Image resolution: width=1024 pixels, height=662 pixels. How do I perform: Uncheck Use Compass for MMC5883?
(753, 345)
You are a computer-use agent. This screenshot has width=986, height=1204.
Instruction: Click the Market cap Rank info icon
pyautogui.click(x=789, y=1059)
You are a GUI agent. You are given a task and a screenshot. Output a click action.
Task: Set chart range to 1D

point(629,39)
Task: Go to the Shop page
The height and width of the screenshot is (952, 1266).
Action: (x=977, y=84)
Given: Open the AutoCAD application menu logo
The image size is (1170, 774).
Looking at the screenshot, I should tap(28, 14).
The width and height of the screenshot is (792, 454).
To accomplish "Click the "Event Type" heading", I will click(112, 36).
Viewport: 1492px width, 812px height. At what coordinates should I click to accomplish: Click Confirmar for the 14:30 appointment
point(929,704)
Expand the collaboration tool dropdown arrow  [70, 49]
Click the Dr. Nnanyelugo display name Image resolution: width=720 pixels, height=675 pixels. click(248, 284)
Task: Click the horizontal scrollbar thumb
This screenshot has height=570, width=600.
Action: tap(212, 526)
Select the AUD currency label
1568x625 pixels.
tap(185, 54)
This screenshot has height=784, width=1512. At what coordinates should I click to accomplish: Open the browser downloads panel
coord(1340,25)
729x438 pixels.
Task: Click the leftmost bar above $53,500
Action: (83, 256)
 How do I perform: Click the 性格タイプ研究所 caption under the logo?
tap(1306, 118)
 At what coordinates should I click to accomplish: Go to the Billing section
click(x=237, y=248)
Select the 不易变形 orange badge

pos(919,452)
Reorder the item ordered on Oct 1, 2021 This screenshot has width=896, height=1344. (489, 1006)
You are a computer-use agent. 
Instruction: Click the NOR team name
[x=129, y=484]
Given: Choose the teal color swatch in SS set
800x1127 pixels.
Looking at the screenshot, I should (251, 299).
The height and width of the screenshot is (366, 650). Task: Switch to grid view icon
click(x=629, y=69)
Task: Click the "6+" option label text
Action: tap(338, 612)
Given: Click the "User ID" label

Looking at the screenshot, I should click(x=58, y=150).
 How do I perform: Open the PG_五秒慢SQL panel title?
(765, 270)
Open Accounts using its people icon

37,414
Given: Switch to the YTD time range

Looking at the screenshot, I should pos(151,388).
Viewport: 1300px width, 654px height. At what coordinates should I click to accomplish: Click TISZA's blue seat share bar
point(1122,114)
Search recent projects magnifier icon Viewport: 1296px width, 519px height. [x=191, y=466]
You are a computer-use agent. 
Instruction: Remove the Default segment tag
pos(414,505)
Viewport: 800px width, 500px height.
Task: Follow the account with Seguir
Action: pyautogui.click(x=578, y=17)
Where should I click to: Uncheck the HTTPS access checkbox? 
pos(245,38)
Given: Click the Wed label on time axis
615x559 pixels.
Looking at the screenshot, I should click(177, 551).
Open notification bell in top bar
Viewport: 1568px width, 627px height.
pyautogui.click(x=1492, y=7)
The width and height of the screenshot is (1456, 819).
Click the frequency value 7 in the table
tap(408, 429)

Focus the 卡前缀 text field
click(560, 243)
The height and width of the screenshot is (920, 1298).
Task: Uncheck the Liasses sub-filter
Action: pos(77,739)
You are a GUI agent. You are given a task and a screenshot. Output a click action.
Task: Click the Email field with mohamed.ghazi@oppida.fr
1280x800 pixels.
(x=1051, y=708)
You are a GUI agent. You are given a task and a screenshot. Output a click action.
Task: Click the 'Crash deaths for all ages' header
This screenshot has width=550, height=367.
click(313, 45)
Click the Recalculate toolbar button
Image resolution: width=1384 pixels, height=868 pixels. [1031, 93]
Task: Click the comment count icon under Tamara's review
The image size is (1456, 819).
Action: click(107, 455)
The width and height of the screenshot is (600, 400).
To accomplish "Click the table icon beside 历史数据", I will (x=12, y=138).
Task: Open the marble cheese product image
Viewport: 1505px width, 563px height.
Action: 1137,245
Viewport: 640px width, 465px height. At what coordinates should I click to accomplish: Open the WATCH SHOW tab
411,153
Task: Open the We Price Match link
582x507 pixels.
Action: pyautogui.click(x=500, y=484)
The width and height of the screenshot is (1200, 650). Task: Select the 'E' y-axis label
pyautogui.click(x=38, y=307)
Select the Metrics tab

= = =

Update the entries by replacing "Billing section" with "Payments section" and rewrite them with nothing else changed.

• [RIGHT ANSWER]:
Image resolution: width=1024 pixels, height=662 pixels. How do I perform: Uncheck Use Compass for MMC5883?
(753, 345)
You are a computer-use agent. This screenshot has width=986, height=1204.
Instruction: Click the Market cap Rank info icon
pyautogui.click(x=789, y=1059)
You are a GUI agent. You are given a task and a screenshot. Output a click action.
Task: Set chart range to 1D

point(629,39)
Task: Go to the Shop page
The height and width of the screenshot is (952, 1266).
Action: (x=977, y=84)
Given: Open the AutoCAD application menu logo
The image size is (1170, 774).
Looking at the screenshot, I should tap(28, 14).
The width and height of the screenshot is (792, 454).
To accomplish "Click the "Event Type" heading", I will click(112, 36).
Viewport: 1492px width, 812px height. At what coordinates should I click to accomplish: Click Confirmar for the 14:30 appointment
point(929,704)
Expand the collaboration tool dropdown arrow  [70, 49]
Click the Dr. Nnanyelugo display name Image resolution: width=720 pixels, height=675 pixels. click(248, 284)
Task: Click the horizontal scrollbar thumb
This screenshot has height=570, width=600.
Action: tap(212, 526)
Select the AUD currency label
1568x625 pixels.
tap(185, 54)
This screenshot has height=784, width=1512. At what coordinates should I click to accomplish: Open the browser downloads panel
coord(1340,25)
729x438 pixels.
Task: Click the leftmost bar above $53,500
Action: (83, 256)
 How do I perform: Click the 性格タイプ研究所 caption under the logo?
tap(1306, 118)
 At what coordinates should I click to accomplish: Go to the Payments section
click(x=237, y=248)
Select the 不易变形 orange badge

pos(919,452)
Reorder the item ordered on Oct 1, 2021 This screenshot has width=896, height=1344. (489, 1006)
You are a computer-use agent. 
Instruction: Click the NOR team name
[x=129, y=484]
Given: Choose the teal color swatch in SS set
800x1127 pixels.
Looking at the screenshot, I should (251, 299).
The height and width of the screenshot is (366, 650). Task: Switch to grid view icon
click(x=629, y=69)
Task: Click the "6+" option label text
Action: tap(338, 612)
Given: Click the "User ID" label

Looking at the screenshot, I should click(x=58, y=150).
 How do I perform: Open the PG_五秒慢SQL panel title?
(765, 270)
Open Accounts using its people icon

37,414
Given: Switch to the YTD time range

Looking at the screenshot, I should pos(151,388).
Viewport: 1300px width, 654px height. At what coordinates should I click to accomplish: Click TISZA's blue seat share bar
point(1122,114)
Search recent projects magnifier icon Viewport: 1296px width, 519px height. [x=191, y=466]
You are a computer-use agent. 
Instruction: Remove the Default segment tag
pos(414,505)
Viewport: 800px width, 500px height.
Task: Follow the account with Seguir
Action: pyautogui.click(x=578, y=17)
Where should I click to: Uncheck the HTTPS access checkbox? 
pos(245,38)
Given: Click the Wed label on time axis
615x559 pixels.
Looking at the screenshot, I should click(177, 551).
Open notification bell in top bar
Viewport: 1568px width, 627px height.
pyautogui.click(x=1492, y=7)
The width and height of the screenshot is (1456, 819).
Click the frequency value 7 in the table
tap(408, 429)

Focus the 卡前缀 text field
click(560, 243)
The height and width of the screenshot is (920, 1298).
Task: Uncheck the Liasses sub-filter
Action: pos(77,739)
You are a GUI agent. You are given a task and a screenshot. Output a click action.
Task: Click the Email field with mohamed.ghazi@oppida.fr
1280x800 pixels.
(x=1051, y=708)
You are a GUI agent. You are given a task and a screenshot. Output a click action.
Task: Click the 'Crash deaths for all ages' header
This screenshot has width=550, height=367.
click(313, 45)
Click the Recalculate toolbar button
Image resolution: width=1384 pixels, height=868 pixels. [1031, 93]
Task: Click the comment count icon under Tamara's review
The image size is (1456, 819).
Action: click(107, 455)
The width and height of the screenshot is (600, 400).
To accomplish "Click the table icon beside 历史数据", I will (x=12, y=138).
Task: Open the marble cheese product image
Viewport: 1505px width, 563px height.
Action: 1137,245
Viewport: 640px width, 465px height. At what coordinates should I click to accomplish: Open the WATCH SHOW tab
411,153
Task: Open the We Price Match link
582x507 pixels.
Action: pyautogui.click(x=500, y=484)
The width and height of the screenshot is (1200, 650). Task: Select the 'E' y-axis label
pyautogui.click(x=38, y=307)
Select the Metrics tab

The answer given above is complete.